The William J. Paugh House, also known as Rosewall, is a very pure example of a Carpenter Gothic - Gothic Revival house, one of a very few in Northern California. It is located in Jackson, California, in Amador County. It was built in the late 1850s by Charles L. Parish, artist, architect and builder.

According to Parish family lore, it was built to impress a school teacher that Charles was in love with, in order to persuade her to marry him. When his intended bride was tragically killed in a "runaway accident", he raffled the house off, charging one dollar a ticket. He called the raffle "The Charles L. Parish Gift and Musical Entertainment Raffle". He sold 8,650 tickets around the state in 1860 and 1861. Advertisements appeared in the Amador Ledger-Dispatch and the Sacramento Daily Union.

The house was won in 1861 by Amador County's second Sheriff, Dr.
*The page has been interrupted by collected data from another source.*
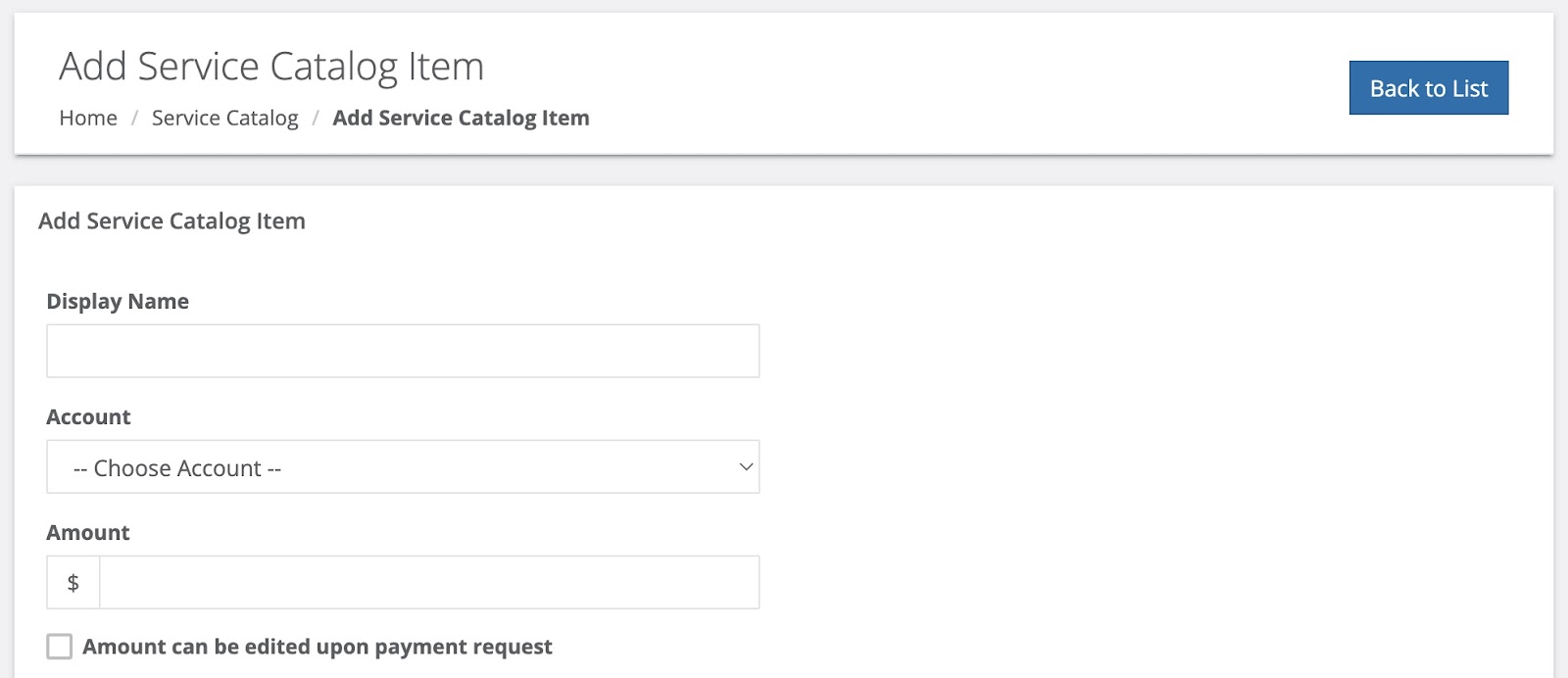Toggle via 'Amount can be edited' label text
1568x678 pixels.
[317, 647]
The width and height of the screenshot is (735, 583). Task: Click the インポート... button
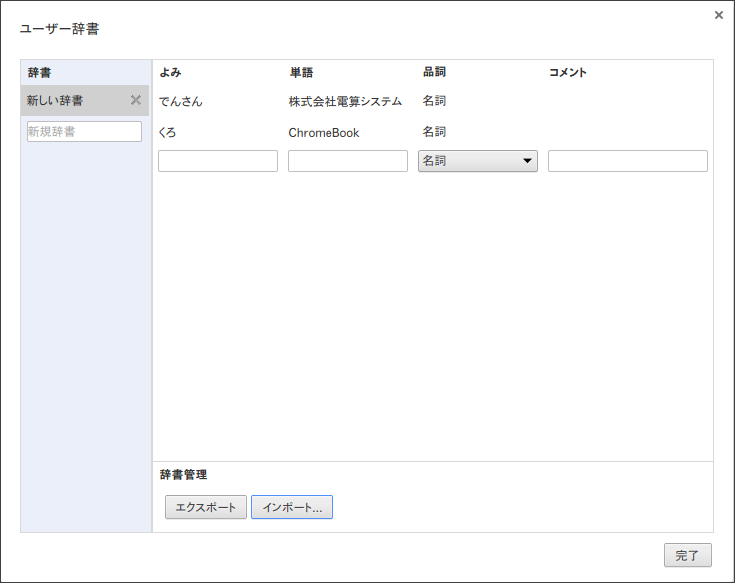[x=291, y=508]
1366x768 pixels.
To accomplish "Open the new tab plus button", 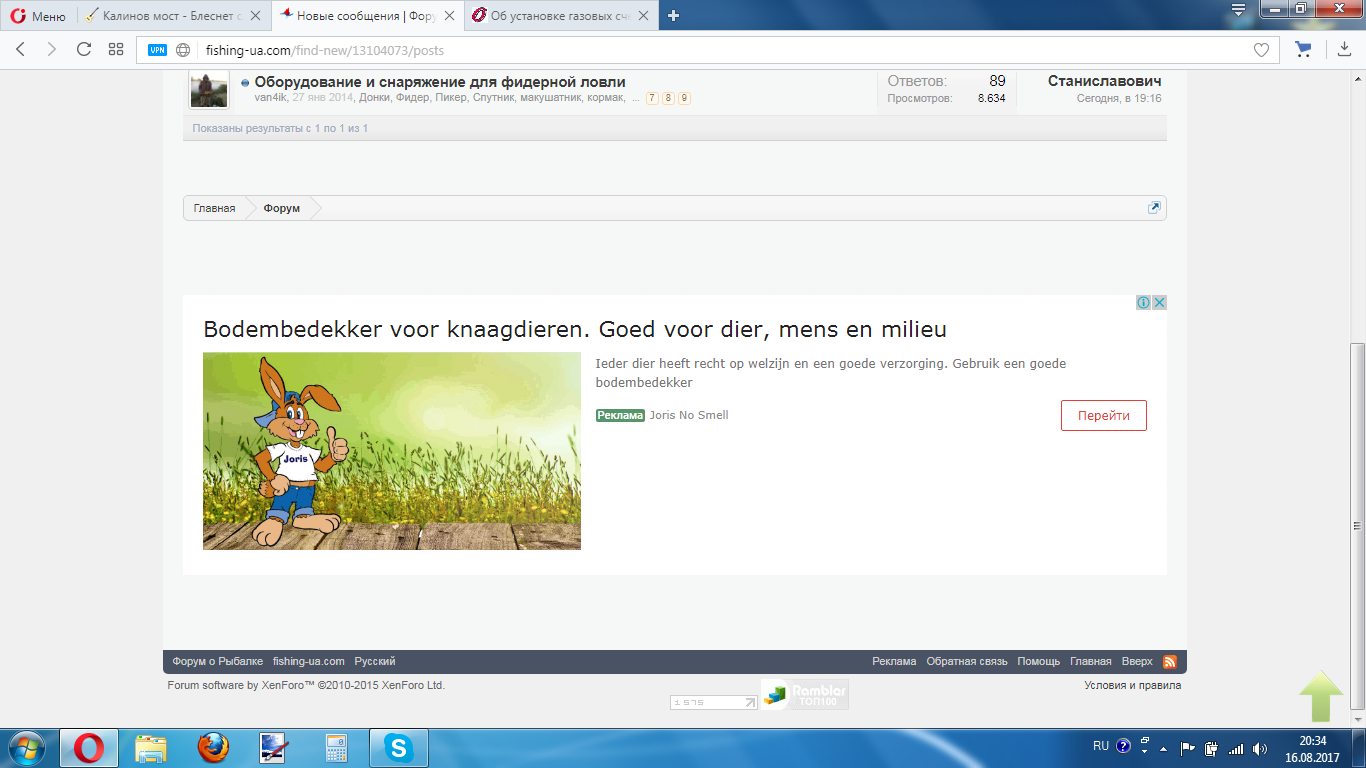I will coord(673,15).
William J. Paugh, who lived there until 1870, when he moved to San Francisco to practice medicine as a physician/surgeon. It was sold at that time to George Snowden Andrews, Jackson Wells Fargo agent from 1857 until 1875.
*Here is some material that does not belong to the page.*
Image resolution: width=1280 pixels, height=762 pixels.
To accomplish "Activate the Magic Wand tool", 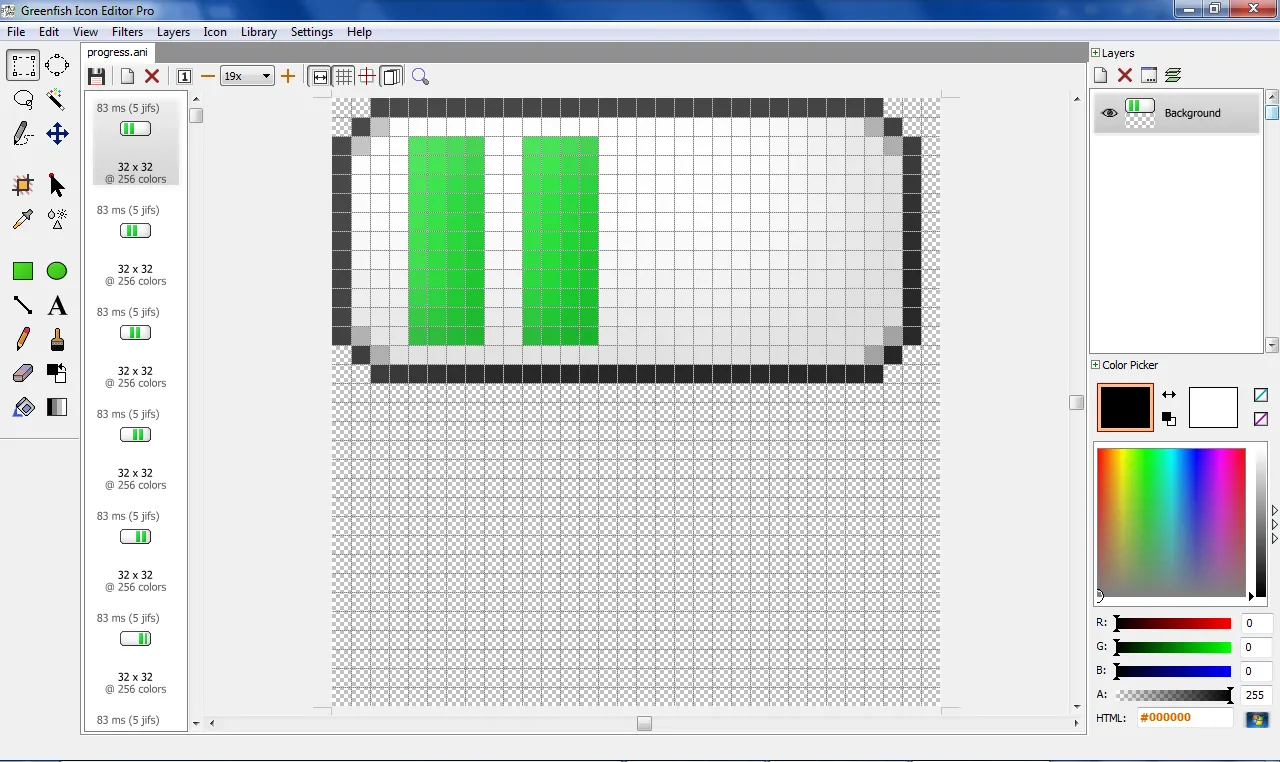I will coord(57,100).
In 1884 the owner of the house, Superior Court judge George Moore, was shot and killed in the sitting room. A reward was offered by the governor of the state in hopes of apprehending the assassin.

In 1918 Susan Hocking, who owned the house with her husband Tobias T. Hocking, died from the Spanish flu, the worst pandemic in human history. She is buried in the Jackson City cemetery.

In 1940 the house was purchased by Walter and Margaret Voss. Walter died in 1958. Margaret, an educated and strong willed woman, lived there until her death in 2001 at 102 years of age, having lived in three centuries.

The house was purchased by Jerry and Jeanette Chaix in 2001 and completely restored during the years 2002–2006. It was placed on The National Register of Historic Places in 2007.

The restoration of the William J. Paugh House was completed by Fredric Lee Moody, a skilled craftsman hired by owners Jerry and Jeanette Chaix. Moody undertook the project single-handedly, meticulously restoring the home’s structure and intricate woodwork to honor its original 19th-century craftsmanship.